== Records to process ==
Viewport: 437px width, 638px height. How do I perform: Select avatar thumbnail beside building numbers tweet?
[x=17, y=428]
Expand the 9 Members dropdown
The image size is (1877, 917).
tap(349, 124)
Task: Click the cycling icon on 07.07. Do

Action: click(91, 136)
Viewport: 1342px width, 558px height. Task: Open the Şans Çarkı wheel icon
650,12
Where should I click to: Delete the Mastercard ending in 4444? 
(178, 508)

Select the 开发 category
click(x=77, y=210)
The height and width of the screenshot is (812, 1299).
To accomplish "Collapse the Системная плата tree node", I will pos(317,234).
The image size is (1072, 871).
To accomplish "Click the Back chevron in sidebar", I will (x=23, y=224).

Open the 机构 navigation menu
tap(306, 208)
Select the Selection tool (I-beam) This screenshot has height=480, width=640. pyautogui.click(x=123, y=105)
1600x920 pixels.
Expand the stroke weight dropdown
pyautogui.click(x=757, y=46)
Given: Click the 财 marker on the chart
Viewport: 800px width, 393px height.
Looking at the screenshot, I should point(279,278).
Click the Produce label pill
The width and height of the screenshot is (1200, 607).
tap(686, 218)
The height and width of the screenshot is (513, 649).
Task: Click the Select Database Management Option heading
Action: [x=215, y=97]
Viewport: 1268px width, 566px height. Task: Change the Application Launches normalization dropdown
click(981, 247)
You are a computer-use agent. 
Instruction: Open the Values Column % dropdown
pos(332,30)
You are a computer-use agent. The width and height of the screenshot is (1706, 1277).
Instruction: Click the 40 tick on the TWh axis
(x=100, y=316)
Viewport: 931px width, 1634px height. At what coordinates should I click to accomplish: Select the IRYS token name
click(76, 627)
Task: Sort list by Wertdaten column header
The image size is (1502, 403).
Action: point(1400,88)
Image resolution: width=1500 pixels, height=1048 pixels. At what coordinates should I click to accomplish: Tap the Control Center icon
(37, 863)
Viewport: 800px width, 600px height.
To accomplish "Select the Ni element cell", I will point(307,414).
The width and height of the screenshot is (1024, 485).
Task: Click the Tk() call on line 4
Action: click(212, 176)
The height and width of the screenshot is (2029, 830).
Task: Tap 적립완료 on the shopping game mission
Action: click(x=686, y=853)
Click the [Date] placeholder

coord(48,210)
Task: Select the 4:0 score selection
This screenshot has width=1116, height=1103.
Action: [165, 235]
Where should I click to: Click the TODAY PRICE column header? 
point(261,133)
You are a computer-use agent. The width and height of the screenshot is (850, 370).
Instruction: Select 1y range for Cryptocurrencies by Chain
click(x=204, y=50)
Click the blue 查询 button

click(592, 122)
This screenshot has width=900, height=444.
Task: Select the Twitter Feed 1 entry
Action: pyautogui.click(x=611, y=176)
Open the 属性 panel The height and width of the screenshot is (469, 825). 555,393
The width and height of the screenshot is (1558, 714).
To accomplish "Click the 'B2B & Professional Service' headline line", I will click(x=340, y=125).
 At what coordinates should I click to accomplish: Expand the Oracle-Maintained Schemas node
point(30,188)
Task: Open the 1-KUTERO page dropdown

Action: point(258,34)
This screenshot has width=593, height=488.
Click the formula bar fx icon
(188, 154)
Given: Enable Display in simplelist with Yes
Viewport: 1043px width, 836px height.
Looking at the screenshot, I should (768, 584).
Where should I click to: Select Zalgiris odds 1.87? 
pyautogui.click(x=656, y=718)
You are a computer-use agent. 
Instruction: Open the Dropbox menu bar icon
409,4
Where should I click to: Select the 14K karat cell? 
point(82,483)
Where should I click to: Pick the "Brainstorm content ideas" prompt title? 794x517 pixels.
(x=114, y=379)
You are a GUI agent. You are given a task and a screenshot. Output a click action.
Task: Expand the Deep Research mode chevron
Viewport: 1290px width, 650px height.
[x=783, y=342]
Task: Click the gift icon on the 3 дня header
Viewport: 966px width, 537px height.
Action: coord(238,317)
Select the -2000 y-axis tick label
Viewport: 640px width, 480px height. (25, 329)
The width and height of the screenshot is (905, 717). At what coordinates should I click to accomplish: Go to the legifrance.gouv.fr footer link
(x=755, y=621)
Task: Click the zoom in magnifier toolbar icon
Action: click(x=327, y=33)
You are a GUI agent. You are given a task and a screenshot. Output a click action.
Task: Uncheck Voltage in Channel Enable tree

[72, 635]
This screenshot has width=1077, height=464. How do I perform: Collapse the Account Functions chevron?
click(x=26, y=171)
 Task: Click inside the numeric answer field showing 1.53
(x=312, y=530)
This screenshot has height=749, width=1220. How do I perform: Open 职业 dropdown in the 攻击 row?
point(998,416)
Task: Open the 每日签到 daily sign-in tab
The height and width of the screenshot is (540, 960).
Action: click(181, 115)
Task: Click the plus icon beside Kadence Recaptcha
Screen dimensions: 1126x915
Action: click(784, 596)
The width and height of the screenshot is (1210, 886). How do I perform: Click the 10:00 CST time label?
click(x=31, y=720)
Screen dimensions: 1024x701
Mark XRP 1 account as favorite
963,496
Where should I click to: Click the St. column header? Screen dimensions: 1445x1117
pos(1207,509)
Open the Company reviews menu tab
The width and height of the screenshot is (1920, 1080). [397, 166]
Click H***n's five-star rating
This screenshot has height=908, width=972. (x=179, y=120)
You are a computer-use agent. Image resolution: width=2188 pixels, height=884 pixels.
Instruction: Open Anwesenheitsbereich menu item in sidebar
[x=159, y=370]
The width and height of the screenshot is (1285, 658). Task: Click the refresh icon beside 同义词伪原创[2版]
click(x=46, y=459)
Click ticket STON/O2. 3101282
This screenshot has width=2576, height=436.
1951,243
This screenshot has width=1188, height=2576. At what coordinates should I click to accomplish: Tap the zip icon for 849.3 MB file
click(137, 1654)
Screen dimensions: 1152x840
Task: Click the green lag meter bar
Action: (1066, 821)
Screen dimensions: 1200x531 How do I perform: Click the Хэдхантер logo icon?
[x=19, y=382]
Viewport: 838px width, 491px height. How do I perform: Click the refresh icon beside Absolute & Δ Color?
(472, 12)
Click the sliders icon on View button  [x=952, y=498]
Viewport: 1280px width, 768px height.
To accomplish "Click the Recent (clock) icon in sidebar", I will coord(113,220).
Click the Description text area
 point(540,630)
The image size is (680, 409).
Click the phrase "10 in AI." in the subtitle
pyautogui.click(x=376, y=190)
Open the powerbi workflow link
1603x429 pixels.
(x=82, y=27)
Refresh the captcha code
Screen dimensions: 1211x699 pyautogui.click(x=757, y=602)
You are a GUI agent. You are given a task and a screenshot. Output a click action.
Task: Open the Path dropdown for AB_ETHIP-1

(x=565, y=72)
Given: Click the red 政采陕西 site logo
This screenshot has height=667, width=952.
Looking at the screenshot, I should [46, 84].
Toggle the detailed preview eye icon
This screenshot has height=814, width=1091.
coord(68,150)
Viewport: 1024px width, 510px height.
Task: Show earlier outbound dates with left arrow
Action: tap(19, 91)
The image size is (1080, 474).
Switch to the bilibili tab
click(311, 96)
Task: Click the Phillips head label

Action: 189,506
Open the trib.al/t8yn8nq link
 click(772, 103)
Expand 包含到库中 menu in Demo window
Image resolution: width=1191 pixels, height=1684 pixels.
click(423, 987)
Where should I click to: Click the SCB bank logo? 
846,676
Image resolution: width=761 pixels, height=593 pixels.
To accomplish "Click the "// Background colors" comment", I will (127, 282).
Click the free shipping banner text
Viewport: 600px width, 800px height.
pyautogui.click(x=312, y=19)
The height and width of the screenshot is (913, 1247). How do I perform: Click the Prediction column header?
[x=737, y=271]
===
### What the exercise asks
All lines that hold the word "computer" should be copied from the data.

### Task solution
You are a computer-use agent. 
You are a computer-use agent. The width and height of the screenshot is (1706, 1277).
You are a computer-use agent. The width and height of the screenshot is (850, 370).
You are a computer-use agent. 
You are a computer-use agent. Image resolution: width=2188 pixels, height=884 pixels.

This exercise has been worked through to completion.